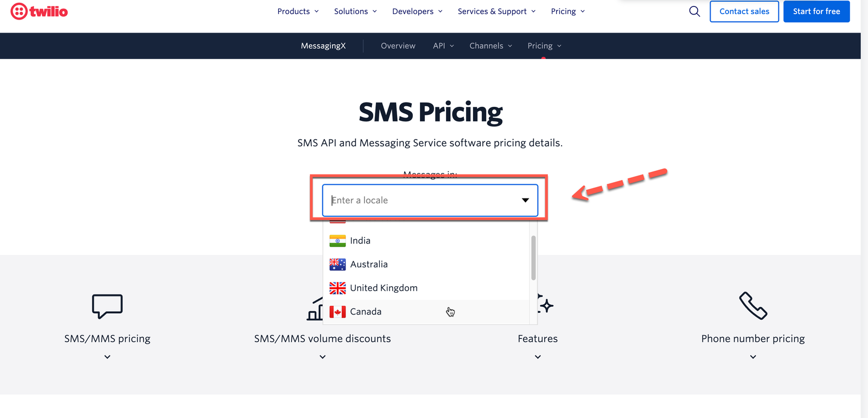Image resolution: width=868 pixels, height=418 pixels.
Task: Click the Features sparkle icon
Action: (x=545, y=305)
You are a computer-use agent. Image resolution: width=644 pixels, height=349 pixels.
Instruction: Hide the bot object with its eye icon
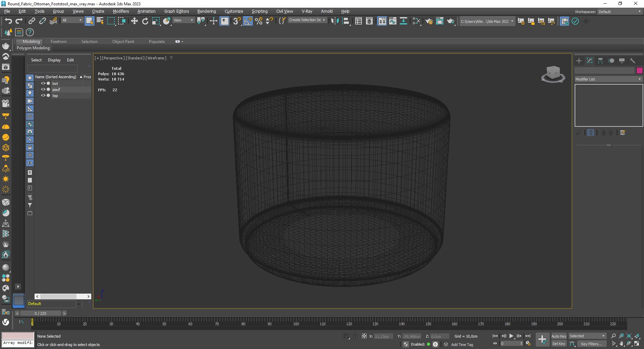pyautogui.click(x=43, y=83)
* * *
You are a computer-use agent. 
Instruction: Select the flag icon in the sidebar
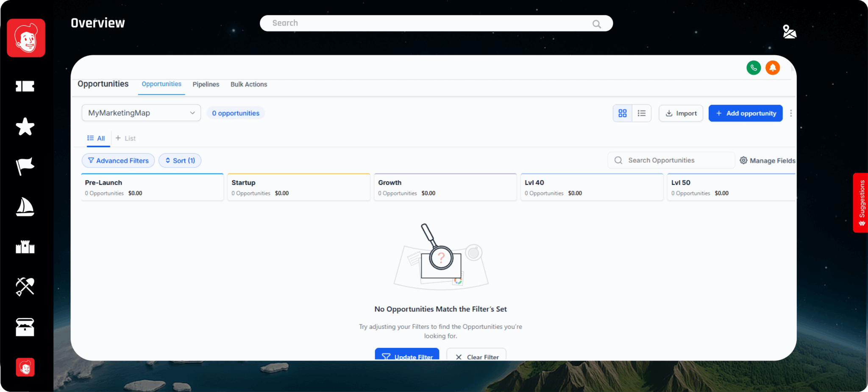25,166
==
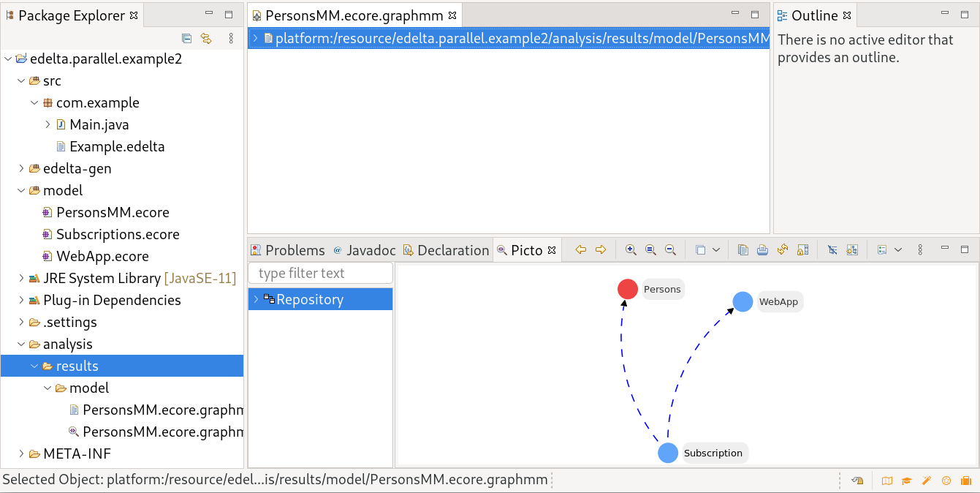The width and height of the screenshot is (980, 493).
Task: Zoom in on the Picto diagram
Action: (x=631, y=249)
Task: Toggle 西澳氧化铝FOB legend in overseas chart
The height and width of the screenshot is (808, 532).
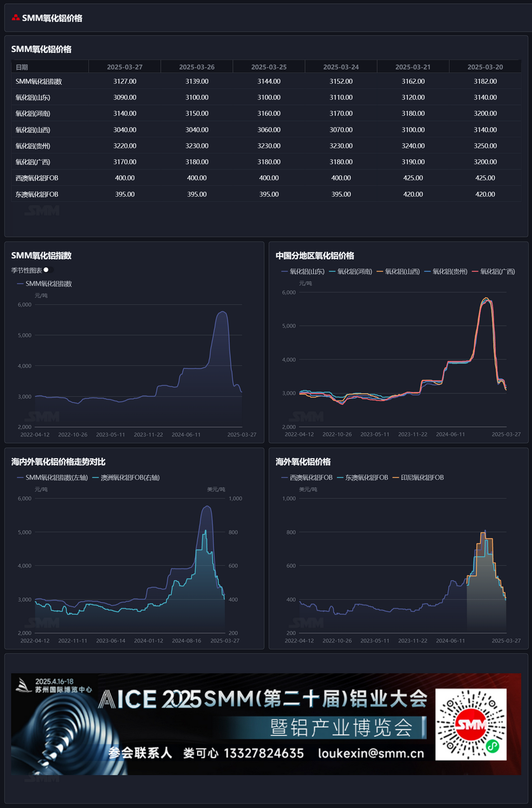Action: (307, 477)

Description of the task: Look for the string "computer" in the entries above. Copy every line that has it.

Exercise result:
You are a computer-use agent. Image resolution: width=644 pixels, height=349 pixels.
You are a computer-use agent. 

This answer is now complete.